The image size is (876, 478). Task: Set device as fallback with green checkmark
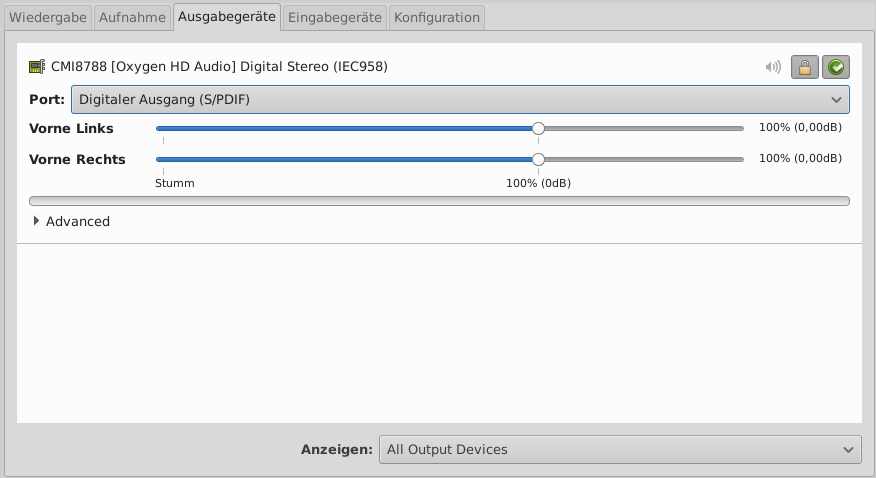(x=835, y=67)
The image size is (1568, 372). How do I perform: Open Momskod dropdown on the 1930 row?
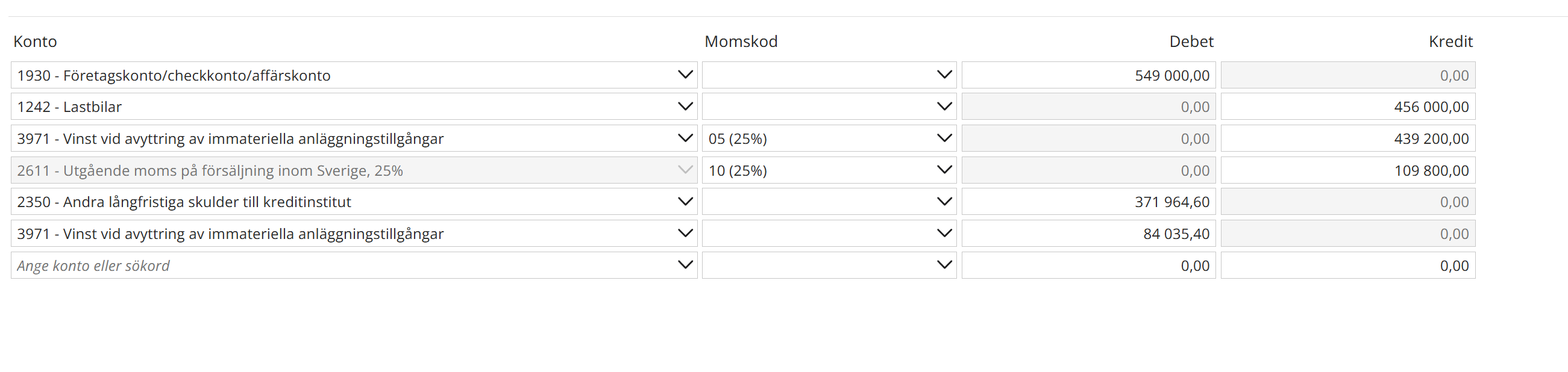pyautogui.click(x=944, y=75)
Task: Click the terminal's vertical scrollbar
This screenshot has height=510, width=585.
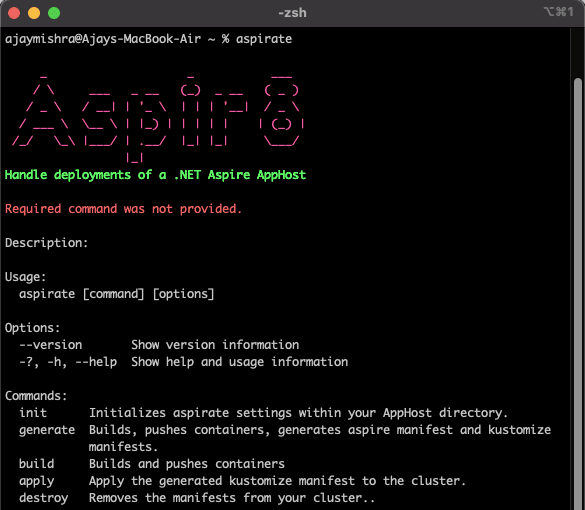Action: [x=578, y=291]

-=-=-=-=-

(Work instructions) The task calls for duplicating the data exactly, with no images kept.

(Response box)
The image size is (876, 478). Task: Set device as fallback with green checkmark
(x=835, y=67)
The image size is (1568, 372). How do I perform: Open Momskod dropdown on the 1930 row?
pyautogui.click(x=944, y=75)
Task: Click the terminal's vertical scrollbar
This screenshot has height=510, width=585.
Action: [x=578, y=291]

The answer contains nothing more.